The PhP library effectively mapped binding sites for all six protein targets, showcasing improved performance over traditional methods. The library yielded multiple fragment hits against even challenging targets, such as KRasG12D and STAT5B-NTD. For BRD4-BD1, the hits successfully bound to both the primary and secondary binding sites. For KRasG12D, three confirmed hits identified five previously unexplored allosteric pockets or protein-protein interaction surfaces. One of these hits, PhP072, demonstrated antiproliferative activity against KRas-dependent cancer cells. For the unliganded STAT5B-NTD, 24 hits were identified, with two validated hits exhibiting micromolar affinity and antiproliferative activity against leukemia cell lines. The conjugation of an iridium-based photocatalyst significantly enhanced the screening sensitivity, especially on a standard UHPLC-MS system, doubling the number of hits against STAT5B-NTD. The overall hit rates for the PhP library were significantly higher compared to previous photoaffinity-based fragment screening platforms, particularly for challenging targets.

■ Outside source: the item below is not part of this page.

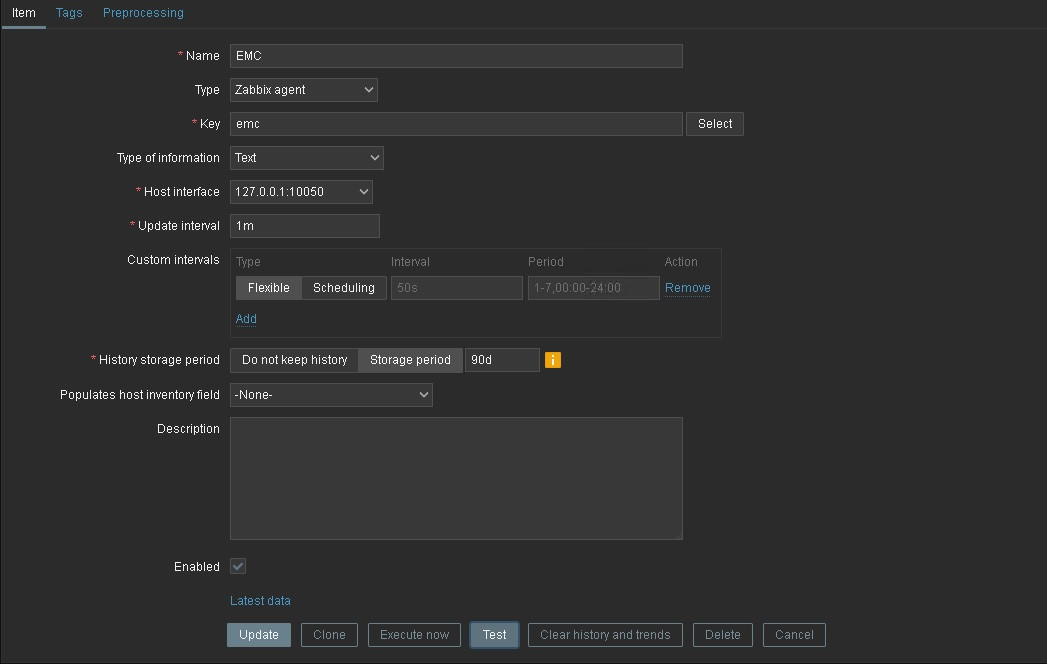Image resolution: width=1047 pixels, height=664 pixels.
Task: Add a new custom interval
Action: point(246,319)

The results demonstrate the efficacy of the PhP library in identifying fragment hits and mapping binding sites, even for notoriously challenging targets. The higher hit rates and improved binding site exploration compared to existing methods highlight the advantages of combining pharmacophore optimization with photoaffinity labeling. The identification of novel binding sites for KRasG12D and the first reported fragment hits for STAT5B-NTD offer promising starting points for drug development. The successful adaptation of the methodology to standard LC-MS platforms expands the accessibility of this powerful screening technique. The enhanced sensitivity achieved by photocatalyst conjugation opens new avenues for screening low-affinity fragments. While some fragment hits showed promiscuity, the demonstrated on-target affinities and cellular activities suggest their potential as viable starting points for hit-to-lead optimization.

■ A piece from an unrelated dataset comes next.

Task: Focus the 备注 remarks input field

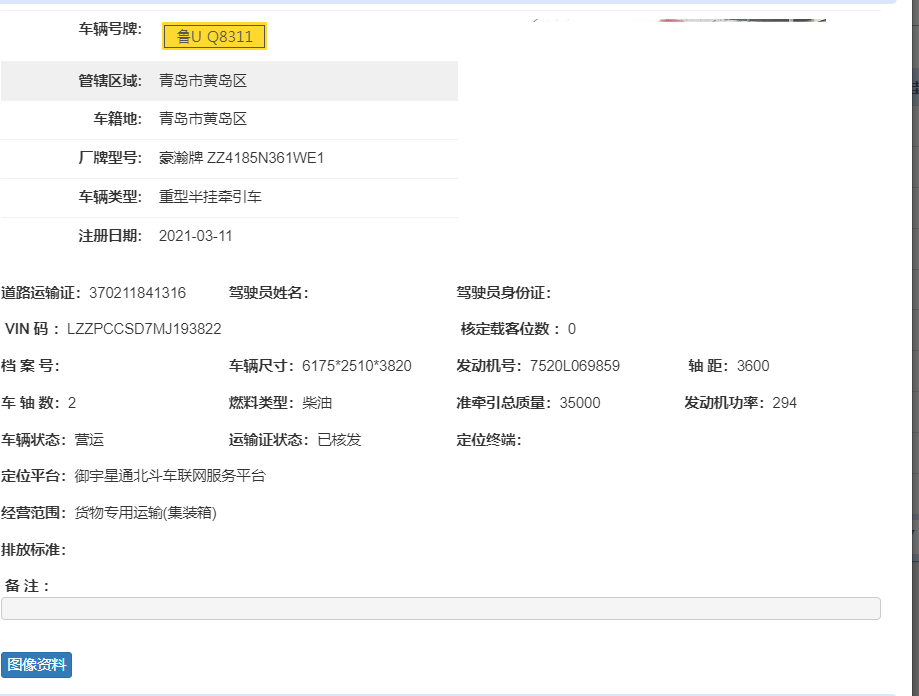Action: [440, 608]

This study successfully introduced a novel fragment screening platform using pharmacophore-optimized photoaffinity fragments (PhPs). The PhP approach demonstrated higher hit rates and improved exploration of protein binding sites compared to existing methods, particularly for challenging or unliganded targets. Methodological improvements, including the use of readily available LC-MS systems and a bioconjugated photocatalyst to enhance sensitivity, broaden the accessibility of this technology. The identified fragment hits against BRD4-BD1, KRasG12D, and STAT5B-NTD offer valuable starting points for drug discovery efforts. Future research could focus on expanding the PhP library, exploring different photoreactive groups, and investigating the potential of this technology for other challenging targets.

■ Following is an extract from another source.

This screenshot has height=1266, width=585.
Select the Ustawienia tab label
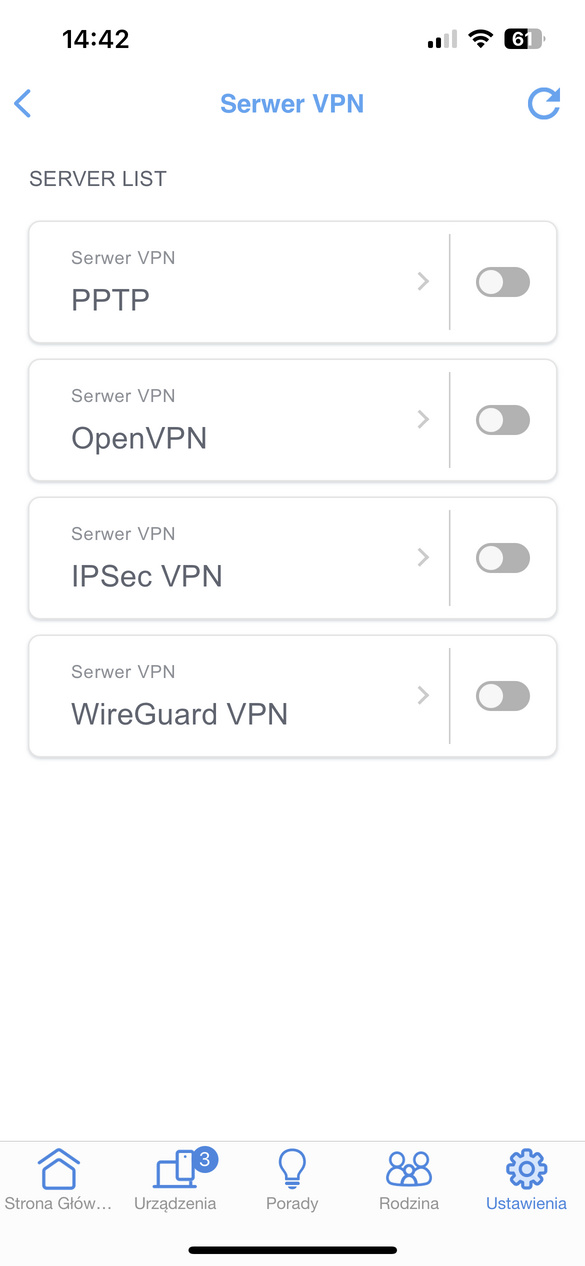(526, 1203)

The study primarily focused on in vitro assays and further in vivo studies are necessary to confirm the efficacy and safety of the identified fragment hits. Some fragment hits showed promiscuity, binding to multiple proteins. While the on-target effects were demonstrated, the contribution of off-target effects cannot be fully excluded at this stage. The photocatalyst conjugation approach improved sensitivity but also increased the occurrence of some side reactions. Further optimization of this strategy might be needed for specific applications. The generalizability of the enhanced screening sensitivity achieved using the photocatalyst remains to be tested across a broader range of target proteins.